En la placa que había al lado de la de Úrsula se leía: En recuerdo de nuestro hijo perdido, Dario. Algún día te veremos. Enrique Alfonso ni siquiera le había permitido a su esposa reservar una parcela del cementerio para Dario; aquella placa era todo lo que Úrsula Alfonsoe había tenido para recordarle a su hijo. Un trágico recordatorio de que sus padres nunca habían vuelto a ver al primer hijo que tuvieron después de que éste fuera secuestrado.


—Tal vez ahora los tres hayan vuelto a estar juntos —comentó Sonya al ver lo que miraba su sobrino.


—Quizá —concedió Pedro, recordando la negativa de su padre a aceptar que Dario estuviera muerto.


Enrique había exigido que las investigaciones continuaran durante décadas para seguir unas pistas que no obtenían ningún resultado. Tal vez Sonya tuviera razón y, una vez muerto su padre, los tres encontrarían la paz.


Pero una cosa estaba clara: Pedro no iba a tener que plantar rosas para recordar a su padre. La fuerza y la determinación de Enrique Alfonso estaban muy arraigadas en su alma.


Tanto su tía como él se acercaron a la tumba que había preparada para su padre. Sonya comenzó a llorar desconsoladamente. Sintiéndose incómodo, Pedro le pasó un brazo por los hombros y buscó a su hermana con la mirada. 


Pero en vez de ver a Karen, se encontró con los ojos de Mateo Hammond, que reflejaban un gran enfado.


—Te voy a enseñar que no puedes jugar con mi familia y salirte con la tuya —dijo Mateo desde el otro lado de la tumba.


Pedro lo miró con la furia reflejada en los ojos y se sintió invadido por la tensión.


Notó cómo su tía se puso nerviosa y la abrazó estrechamente.


El cura comenzó a hablar. Pedro cerró los ojos y trató de absorber aquellas palabras. Entonces, sin saber cómo había ocurrido, vio que había agarrado con la mano un poco de arena. Se adelantó y la echó sobre el ataúd.

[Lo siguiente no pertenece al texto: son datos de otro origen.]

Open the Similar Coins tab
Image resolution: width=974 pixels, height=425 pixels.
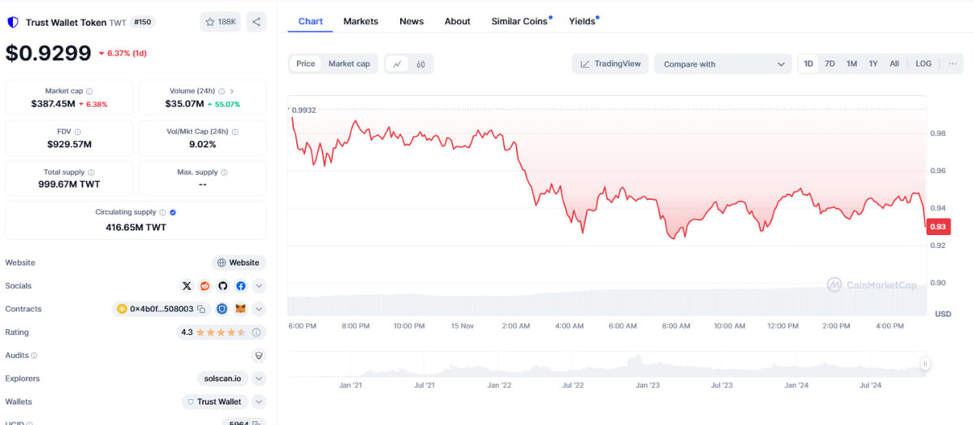point(519,21)
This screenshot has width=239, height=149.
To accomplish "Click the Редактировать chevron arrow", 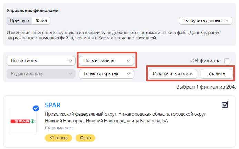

Las emociones tan intensas que sintió lo tomaron por sorpresa. Se le creó un nudo en la garganta. Alguien le agarró la mano, Karen. Pero él se apartó y se alejó de la tumba.


—¿Estás bien?


Pedro asintió con la cabeza y se abrió paso entre la multitud para buscar un lugar apartado en el que poder estar tranquilo con su dolor.


Paula…


Se preguntó si habría ido también al cementerio. La buscó con la mirada y encontró sus delicadas facciones. No estaba sola, como más o menos había esperado él. Tampoco estaba con los miembros del personal de Alfonso Diamonds, sino que estaba con una pareja mayor. Un hombre en silla de ruedas y una mujer que le resultaba ligeramente familiar.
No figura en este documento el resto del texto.